Her father had left out something more delicate and deliberately so. A small box, familiar in shape and scent, waited beside her bed. She recognised it at once from the years when her mother had still drawn breath. Lady Bethany, ever too soft for the Dreadfort, had kept it hidden away like a secret she had hoped might one day bloom. The box itself was carved with withering vines and faded flowers, once painted in pastel hues that had dimmed with time, their gentleness smothered by the years. Yet the contents told a darker story, one that belonged far more to Roose and his brood than to the woman who once bore them. Inside lay a necklace and a pair of earrings, nestled against crushed black velvet. The jewels shimmered darkly, the crystals glistening like thickened blood suspended in stone, red so deep it neared black, catching light in a way that felt wrong, almost sentient. The necklace, strung with ruthless elegance, was meant to rest low at her throat, the stones drawing the eye down to where it would settle between her breasts as a sigil of possession disguised as an ornament. The earrings, twin teardrops of rubies, seemed to pulse faintly in the candlelight, like wounds reopened.
It was a fine gift. A meaningful one. Not because it had once belonged to Bethany, but because it now belonged to Sara, and because her father had chosen to give it. To her. She was the Lady of the Dreadfort now, whether anyone had yet spoken it aloud or not. And even if Roose meant for Ramsay to hold the keep in their absence, it was her hands he’d trusted to wear the keep’s heartstone, cold, dark, and unyielding.

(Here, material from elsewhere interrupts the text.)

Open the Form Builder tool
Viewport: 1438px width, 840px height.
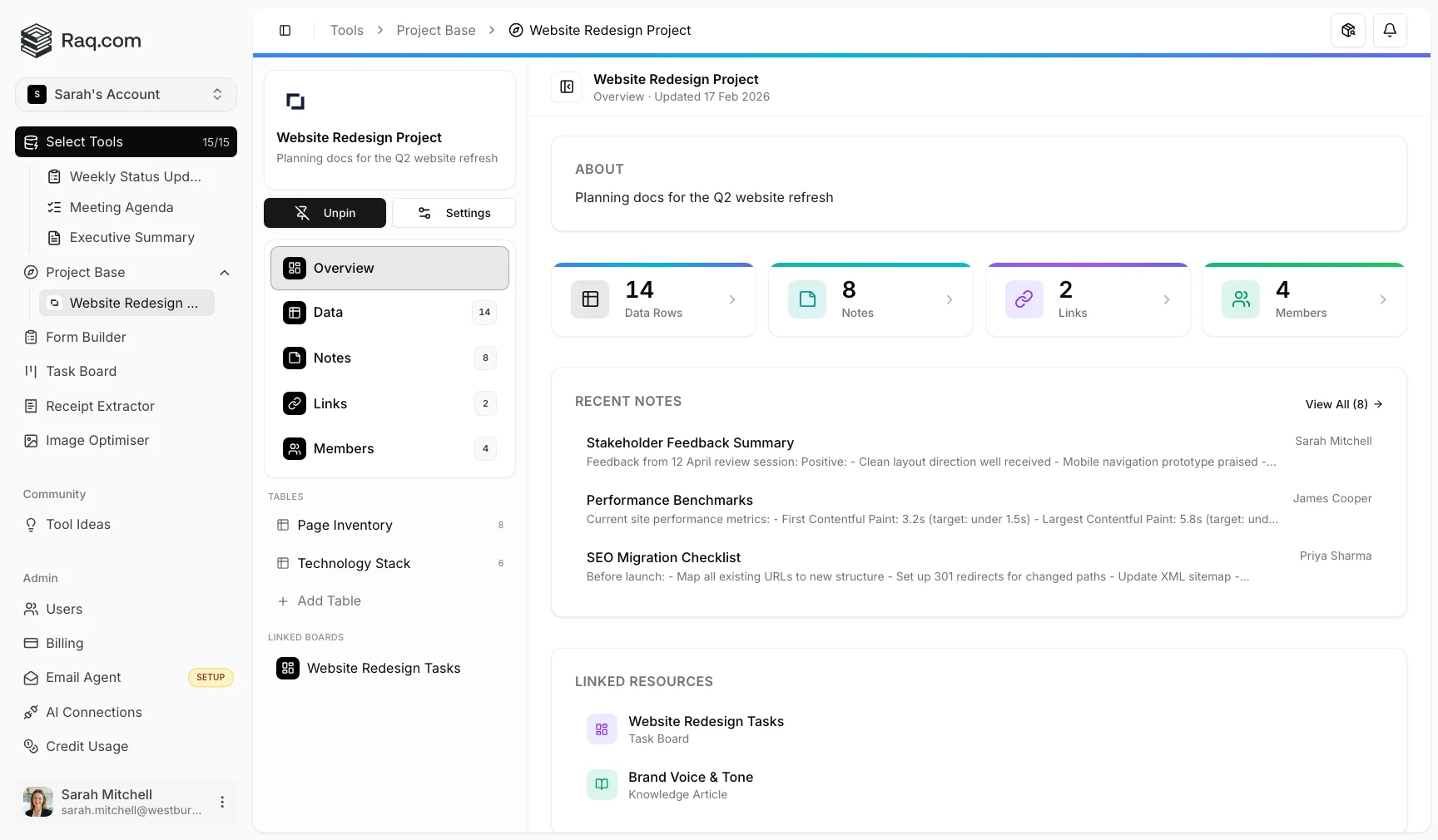(86, 337)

She would wear only one of the ruby earrings. Ramsay had a lone garnet glinting in his ear like a drop of spite, and Sara had worn its pair since they met. Her pride mattered less than what it meant, to wear Ramsay’s mark as surely as if he had carved it into her skin. Her earrings would not match, and she did not care. They were bound, she and her half-brother, in ways more permanent than blood and more cruel than marriage.
But Ramsay would remain behind, alone in the grey and rotting halls of the Dreadfort, while Sara rode northward to Winterfell, that ancient fortress of frost and stone, to serve wherever Robb Stark or her own cold-eyed father commanded. She would follow their will in silence, watching with the still patience of a shadow, her counsel whispering in rooms heavy with secrets and the stink of old blood. She would move like a ghost behind the lords and knights, eyes always open, ears always listening, her presence quiet but unyielding. And above all else—she would wait. Wait with the calm of someone who understands that power, like winter, always comes in time.